Mount Pleasant is a town located in eastern Cabarrus County, North Carolina, United States. As of the 2020 census, Mount Pleasant had a population of 1,671. The town center is located at the crossroads of Mount Pleasant Road and North Carolina Highway 73. NC Highway 49 skirts the town to the north on its way from Charlotte to Asheboro.
==History==
The First Congregational Church, Lentz Hotel, Mount Pleasant Collegiate Institute Historic District, and Mount Pleasant Historic District are listed on the National Register of Historic Places.

==Geography==

According to the United States Census Bureau, the town has a total area of 8.6 sqkm, all land.

==Education==
The town is home to Mount Pleasant Elementary, Middle, and High Schools, which serve most of the families of eastern Cabarrus County.

==Demographics==

Historical population
| Census | Pop. | Note | %± |
| 1880 | 314 |  | — |
| 1890 | 375 |  | 19.4% |
| 1900 | 444 |  | 18.4% |
| 1910 | 753 |  | 69.6% |
| 1920 | 770 |  | 2.3% |
| 1930 | 838 |  | 8.8% |
| 1940 | 1,017 |  | 21.4% |
| 1950 | 1,019 |  | 0.2% |
| 1960 | 1,041 |  | 2.2% |
| 1970 | 1,174 |  | 12.8% |
| 1980 | 1,210 |  | 3.1% |
| 1990 | 1,027 |  | −15.1% |
| 2000 | 1,259 |  | 22.6% |
| 2010 | 1,652 |  | 31.2% |
| 2020 | 1,671 |  | 1.2% |
U.S. Decennial Census

===2020 census===

Mount Pleasant racial composition
| Race | Number | Percentage |
|---|---|---|
| White (non-Hispanic) | 1,474 | 88.21% |
| Black or African American (non-Hispanic) | 66 | 3.95% |
| Native American | 4 | 0.24% |
| Asian | 12 | 0.72% |
| Other/Mixed | 67 | 4.01% |
| Hispanic or Latino | 48 | 2.87% |

As of the 2020 United States census, there were 1,671 people, 649 households, and 460 families residing in the town.

===2000 census===
At the 2000 census there were 1,259 people, 473 households, and 353 families living in the town. The population density was 900.7 PD/sqmi. There were 521 housing units at an average density of 372.7 /sqmi. The racial makeup of the town was 93.09% White, 5.88% African American, 0.32% Asian, and 0.71% from two or more races. Hispanic or Latino of any race were 0.24%.

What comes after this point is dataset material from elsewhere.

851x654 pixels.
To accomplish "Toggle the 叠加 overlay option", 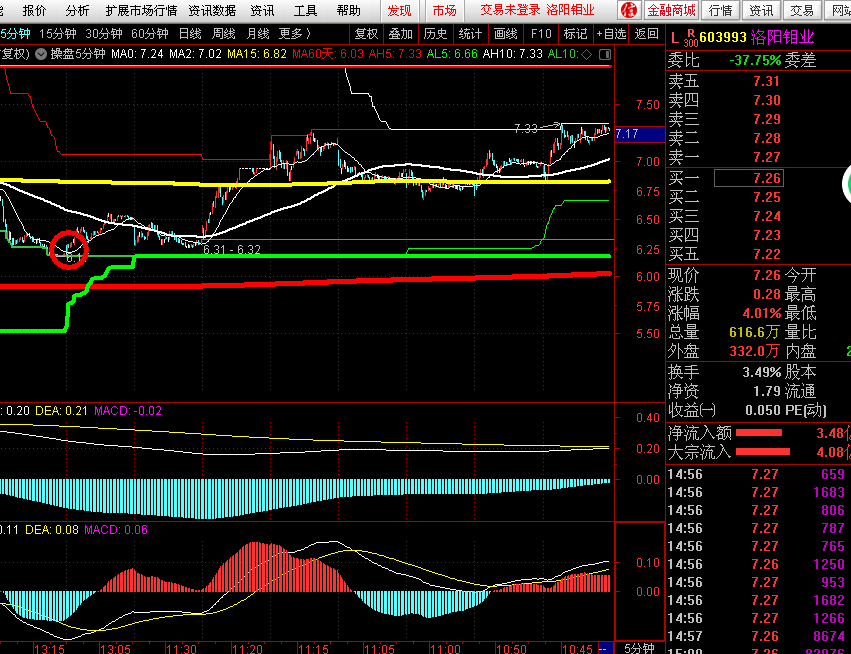I will [401, 33].
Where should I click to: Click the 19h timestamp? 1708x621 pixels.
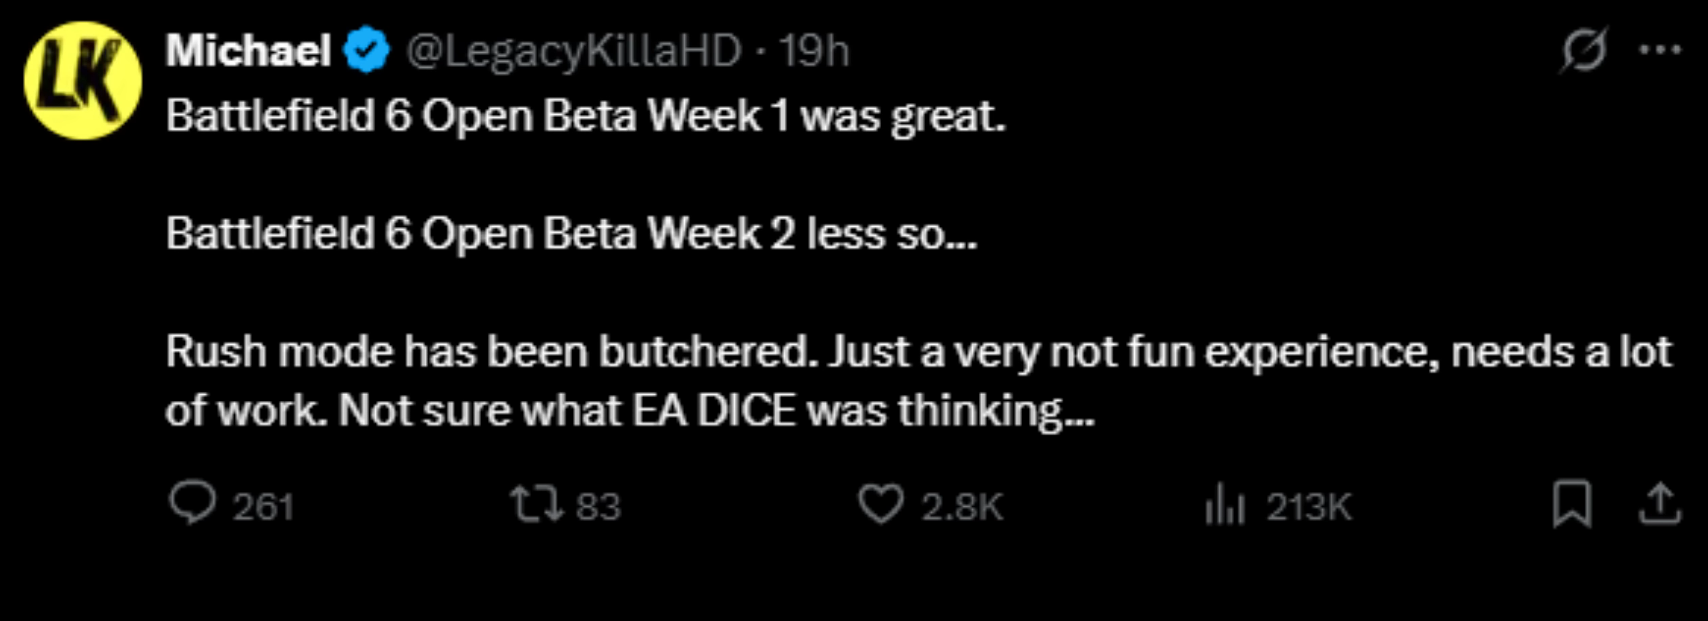(814, 51)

Of the 473 households 35.3% had children under the age of 18 living with them, 61.3% were married couples living together, 10.4% had a female householder with no husband present, and 25.2% were non-families. 21.6% of households were one person and 9.3% were one person aged 65 or older. The average household size was 2.55 and the average family size was 3.00.

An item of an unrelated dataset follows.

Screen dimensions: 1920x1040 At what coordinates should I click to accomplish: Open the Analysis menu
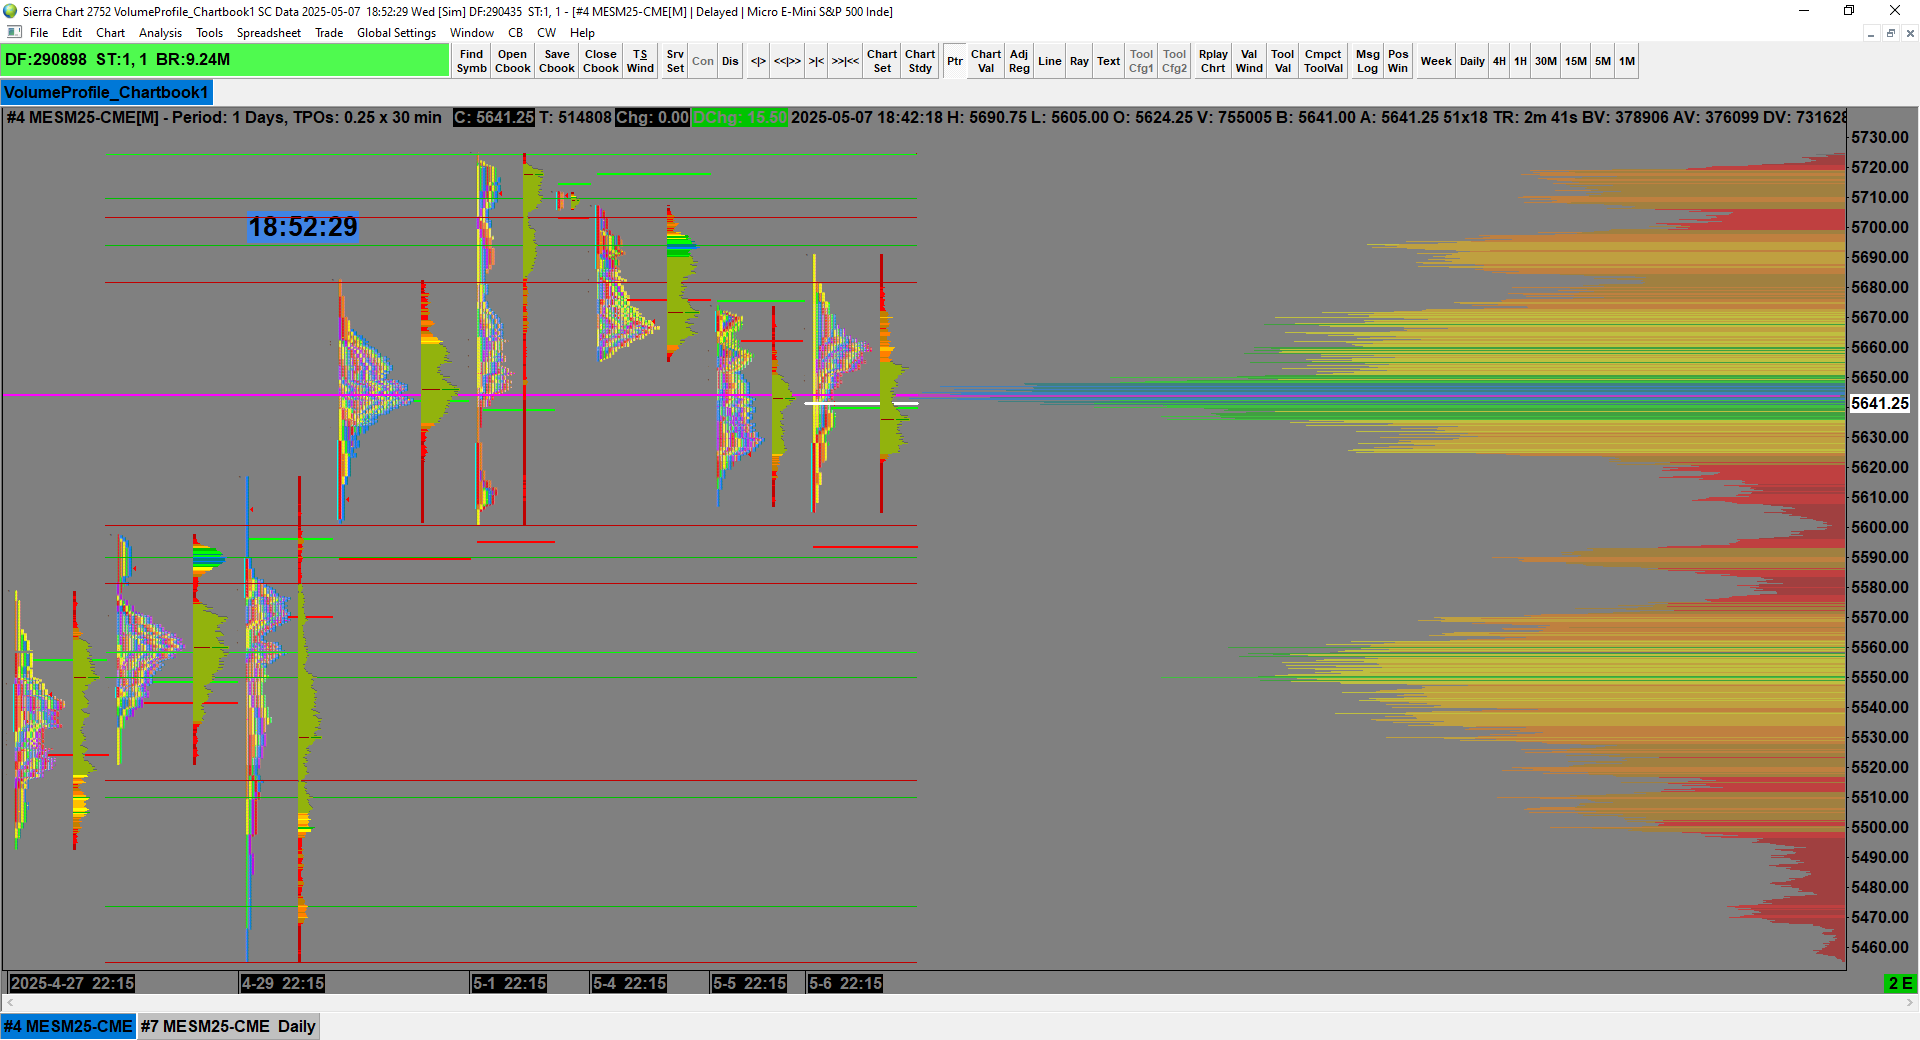click(x=160, y=33)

The age distribution was 25.2% under the age of 18, 6.3% from 18 to 24, 30.7% from 25 to 44, 21.5% from 45 to 64, and 16.3% 65 or older. The median age was 38 years. For every 100 females, there were 88.2 males. For every 100 females age 18 and over, there were 80.5 males.

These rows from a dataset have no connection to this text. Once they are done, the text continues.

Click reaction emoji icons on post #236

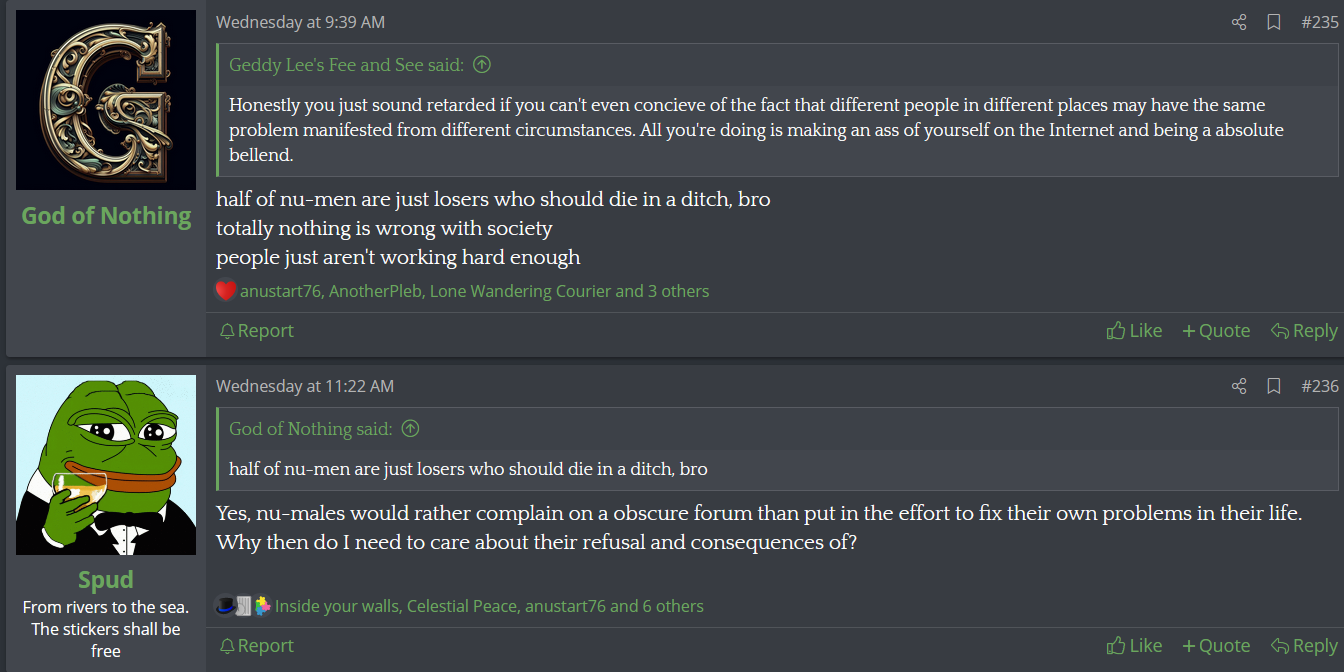(x=243, y=606)
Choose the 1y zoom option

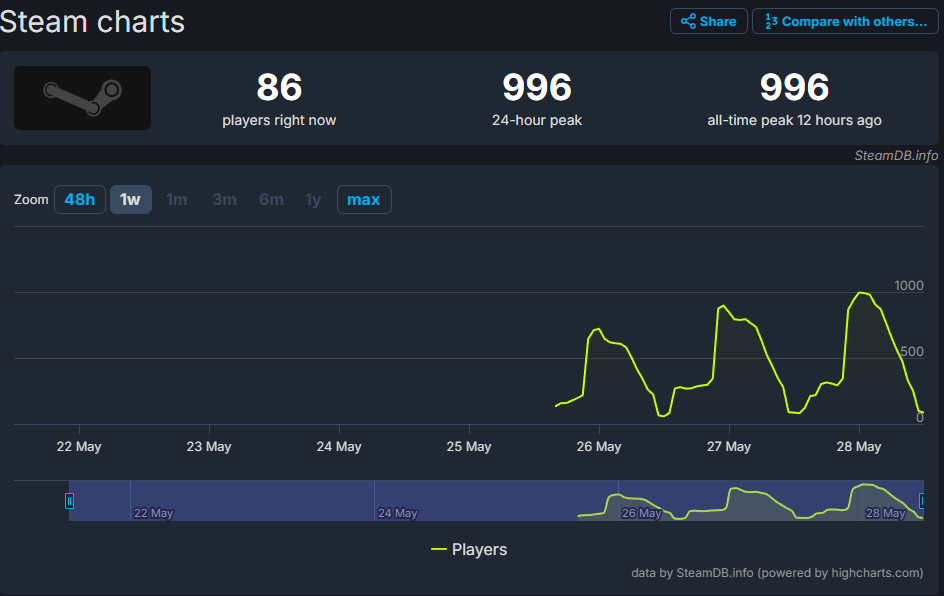pos(313,200)
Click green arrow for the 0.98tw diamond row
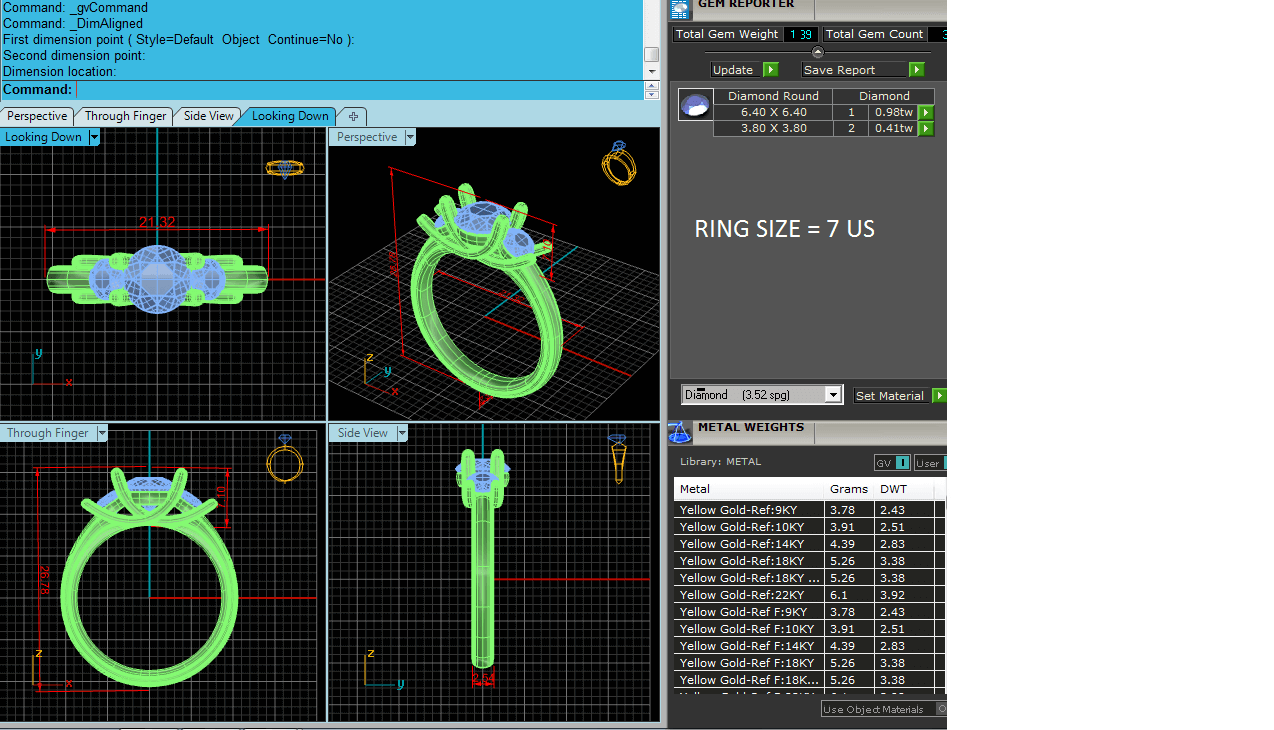This screenshot has height=730, width=1274. [x=926, y=113]
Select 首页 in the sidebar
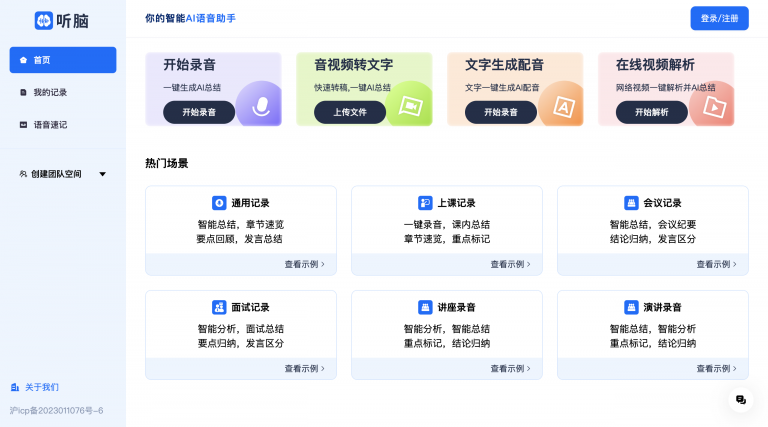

The median household income was $48,207 and the median family income was $55,568. Males had a median income of $36,900 versus $25,357 for females. The per capita income for the town was $21,556. About 2.3% of families and 6.7% of the population were below the poverty line, including 1.9% of those under age 18 and 21.0% of those age 65 or over.

==Notable people==
Mount Pleasant is the hometown of The Avett Brothers, a folk band formed by brothers Scott and Seth Avett.